Task brief -> The exercise calls for the lines from the one containing "The image size is (999, 646)." to the end of the data below to be output exactly, pictures excluded.

========================

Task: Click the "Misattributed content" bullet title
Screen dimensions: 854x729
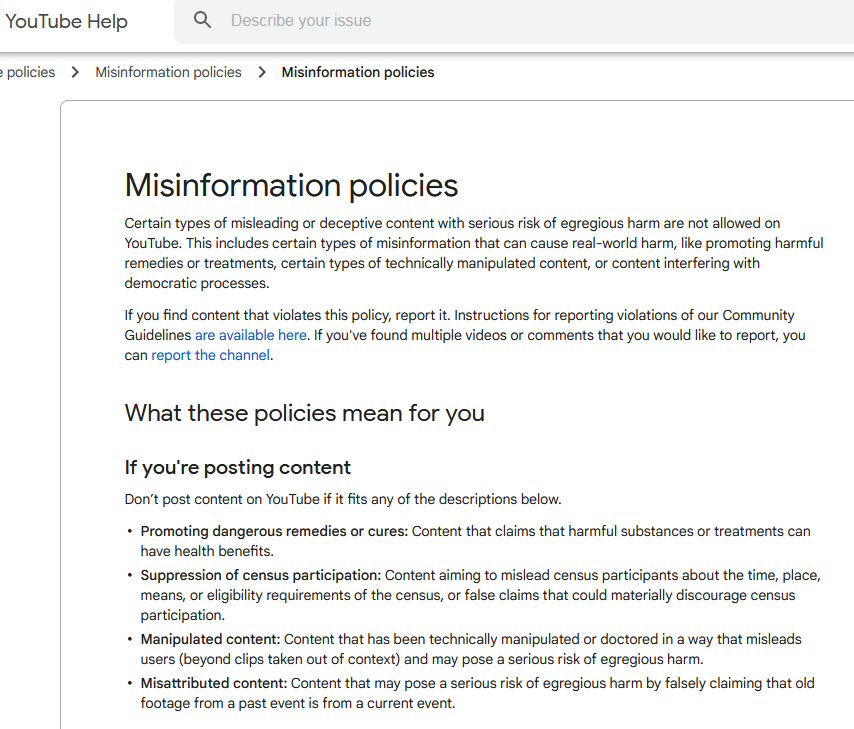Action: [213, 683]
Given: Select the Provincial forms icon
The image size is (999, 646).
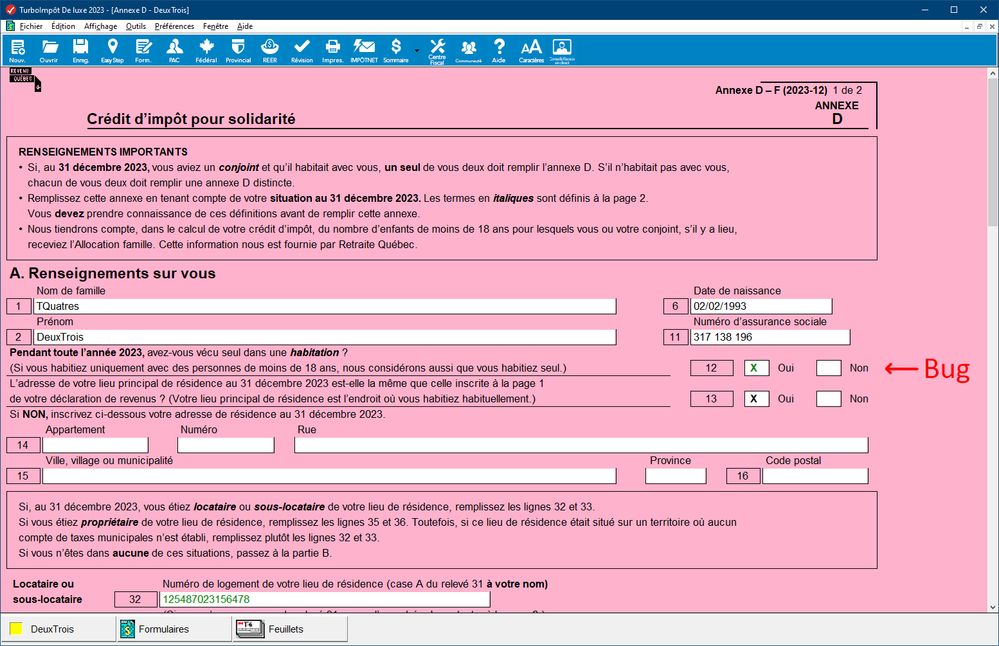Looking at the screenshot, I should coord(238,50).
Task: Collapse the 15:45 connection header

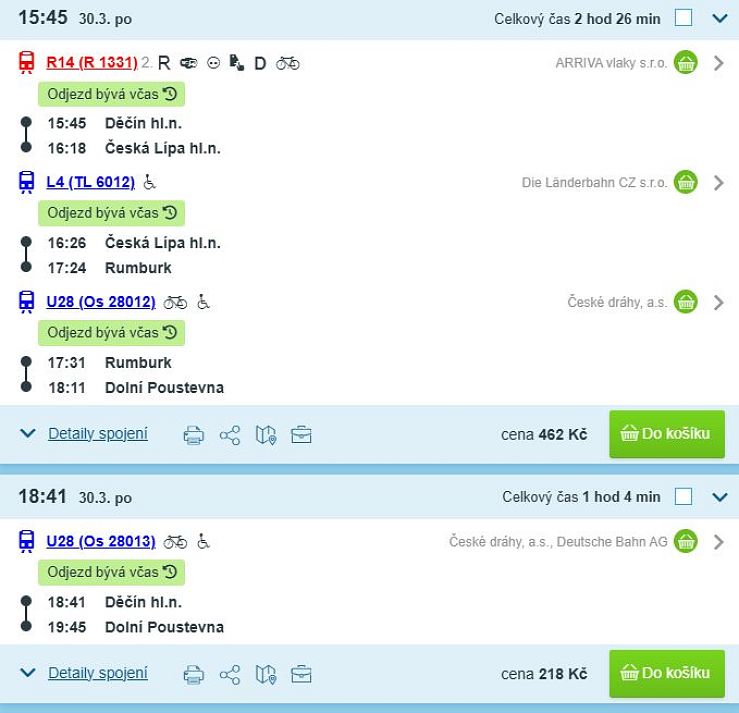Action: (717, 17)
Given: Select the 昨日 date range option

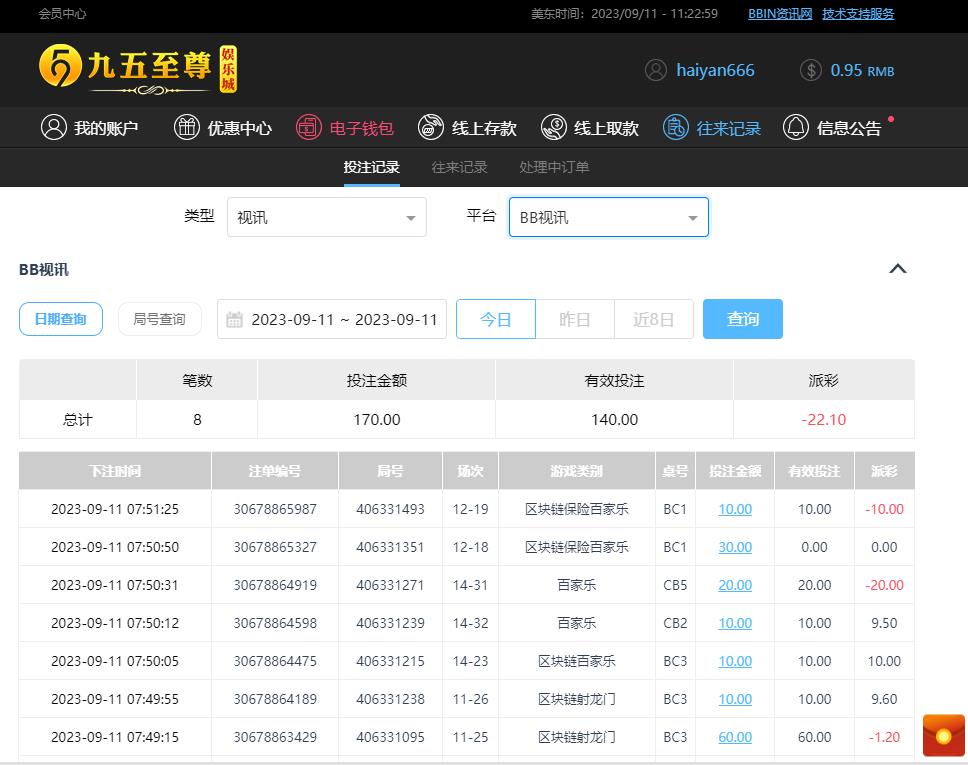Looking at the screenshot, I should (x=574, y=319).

========================

Response box ->
The image size is (999, 646).
Looking at the screenshot, I should coord(238,50).
Task: Collapse the 15:45 connection header

Action: (717, 17)
Given: Select the 昨日 date range option

Looking at the screenshot, I should (x=574, y=319).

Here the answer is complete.